Drury:  I’d like to quote a passage from a real journalist, to show you, blogger, what type of writing can get you a job at a REAL hockey website.  From the .com piece:

Taiwan’s Little League teams were the equivalent of the NHL’s Montreal Canadiens and Major League Baseball’s New York Yankees in dominance. Drury shut them down.
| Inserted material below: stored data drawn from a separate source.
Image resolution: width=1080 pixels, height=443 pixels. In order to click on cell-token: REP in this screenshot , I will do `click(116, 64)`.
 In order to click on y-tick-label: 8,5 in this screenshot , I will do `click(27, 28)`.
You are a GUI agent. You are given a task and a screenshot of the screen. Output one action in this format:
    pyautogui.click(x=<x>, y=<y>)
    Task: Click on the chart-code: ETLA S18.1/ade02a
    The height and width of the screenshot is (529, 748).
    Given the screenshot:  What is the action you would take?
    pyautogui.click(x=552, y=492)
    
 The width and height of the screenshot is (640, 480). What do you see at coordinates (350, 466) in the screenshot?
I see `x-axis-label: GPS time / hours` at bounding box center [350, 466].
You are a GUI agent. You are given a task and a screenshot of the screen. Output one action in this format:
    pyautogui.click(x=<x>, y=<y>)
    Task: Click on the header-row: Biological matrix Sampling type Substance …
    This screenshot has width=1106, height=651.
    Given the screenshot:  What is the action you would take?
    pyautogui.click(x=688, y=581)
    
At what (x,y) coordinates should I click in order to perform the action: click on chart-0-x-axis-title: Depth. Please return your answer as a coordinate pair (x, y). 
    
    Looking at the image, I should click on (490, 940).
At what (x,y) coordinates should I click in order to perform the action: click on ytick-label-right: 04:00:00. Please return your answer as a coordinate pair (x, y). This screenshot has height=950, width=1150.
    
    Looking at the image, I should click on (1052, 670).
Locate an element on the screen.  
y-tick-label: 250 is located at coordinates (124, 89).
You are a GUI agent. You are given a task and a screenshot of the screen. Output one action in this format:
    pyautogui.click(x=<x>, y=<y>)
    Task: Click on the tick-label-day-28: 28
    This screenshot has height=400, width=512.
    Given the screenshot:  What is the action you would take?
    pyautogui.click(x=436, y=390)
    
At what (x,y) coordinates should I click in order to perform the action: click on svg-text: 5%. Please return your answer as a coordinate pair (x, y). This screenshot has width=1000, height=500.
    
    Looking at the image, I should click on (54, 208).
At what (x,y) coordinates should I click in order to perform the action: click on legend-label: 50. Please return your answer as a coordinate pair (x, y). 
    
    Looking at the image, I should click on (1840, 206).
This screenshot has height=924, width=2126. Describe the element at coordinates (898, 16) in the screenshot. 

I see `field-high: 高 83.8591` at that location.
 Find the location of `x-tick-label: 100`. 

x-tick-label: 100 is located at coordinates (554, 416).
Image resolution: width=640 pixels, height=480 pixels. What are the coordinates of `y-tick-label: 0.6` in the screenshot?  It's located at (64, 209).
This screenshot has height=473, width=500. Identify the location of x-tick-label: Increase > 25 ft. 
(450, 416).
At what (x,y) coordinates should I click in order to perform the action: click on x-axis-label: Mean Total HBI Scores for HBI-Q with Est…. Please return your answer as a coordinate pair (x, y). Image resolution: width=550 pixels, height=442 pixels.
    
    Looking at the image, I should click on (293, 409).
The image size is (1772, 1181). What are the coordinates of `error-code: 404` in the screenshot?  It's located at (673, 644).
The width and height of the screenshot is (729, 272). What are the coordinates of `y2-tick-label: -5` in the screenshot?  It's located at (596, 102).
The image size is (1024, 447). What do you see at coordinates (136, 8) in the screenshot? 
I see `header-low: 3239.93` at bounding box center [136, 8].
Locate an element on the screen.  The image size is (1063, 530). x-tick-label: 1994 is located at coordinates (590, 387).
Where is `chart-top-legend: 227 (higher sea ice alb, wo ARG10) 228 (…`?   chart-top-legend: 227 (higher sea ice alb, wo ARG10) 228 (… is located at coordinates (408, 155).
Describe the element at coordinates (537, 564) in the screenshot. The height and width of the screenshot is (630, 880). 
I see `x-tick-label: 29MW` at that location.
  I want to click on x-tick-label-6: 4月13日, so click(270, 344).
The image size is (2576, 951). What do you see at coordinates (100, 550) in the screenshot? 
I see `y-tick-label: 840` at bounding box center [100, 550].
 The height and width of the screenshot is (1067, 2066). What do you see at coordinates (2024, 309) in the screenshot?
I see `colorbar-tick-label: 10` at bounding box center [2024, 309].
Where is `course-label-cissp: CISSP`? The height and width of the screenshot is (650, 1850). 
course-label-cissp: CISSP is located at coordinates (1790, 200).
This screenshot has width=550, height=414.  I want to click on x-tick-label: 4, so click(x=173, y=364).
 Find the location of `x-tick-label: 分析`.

You see that?  SHUT.  THEM.  DOWN.

Hex: Yeah, got it.  But wouldn’t you say he used some creative license?

Drury:  Creative what?

Hex: License.  Yea, you tossed a complete game.  But it was LITTLE LEAGUE.  There isn’t a bullpen in Little League.  No one brings in Johnny, whose pitching regimen has been designed to shut the door in the 6th or 7th or whatever the hell last inning is.  Besides, Johnny is probably your shortstop and your best fielder.  According to the stat line, you scatter five hits and two runs, striking out two and walking four.  Walking four?

Drury: Erm…

Hex:  Damn right, erm.  What, was your girlfriend Karen having trouble not flashing her training bra at you, forcing you to hand out bases on balls like it was some sort of raffle?  And two strike outs?  Hell, I could strike out the side with just my heater right now.

Drury:  But you’re not 12!

Hex:  Irrelevant.  Here’s my point, Chris.  In these interviews you’re giving, you’re allowing crapy beat writers to shower you with praise of the day when you took the mound and sent Taiwan packing.  But all in all, it was an unspectacular outing that got the job down.  You didn’t pitch an ace’s game, so don’t remember it as such.  You seem like a nice guy, and I can see why Buffalo cried for months when you left.  Just don’t be who you’re not.

Drury:  Wow, blogger.  That puts things into perspective.  Thanks.

Hex:  Oh, and you’re whiter than kickball.


1 Comment

  1. I’ve never heard Dru speak more than three words! I like that he calls you “blogger.” I feel that.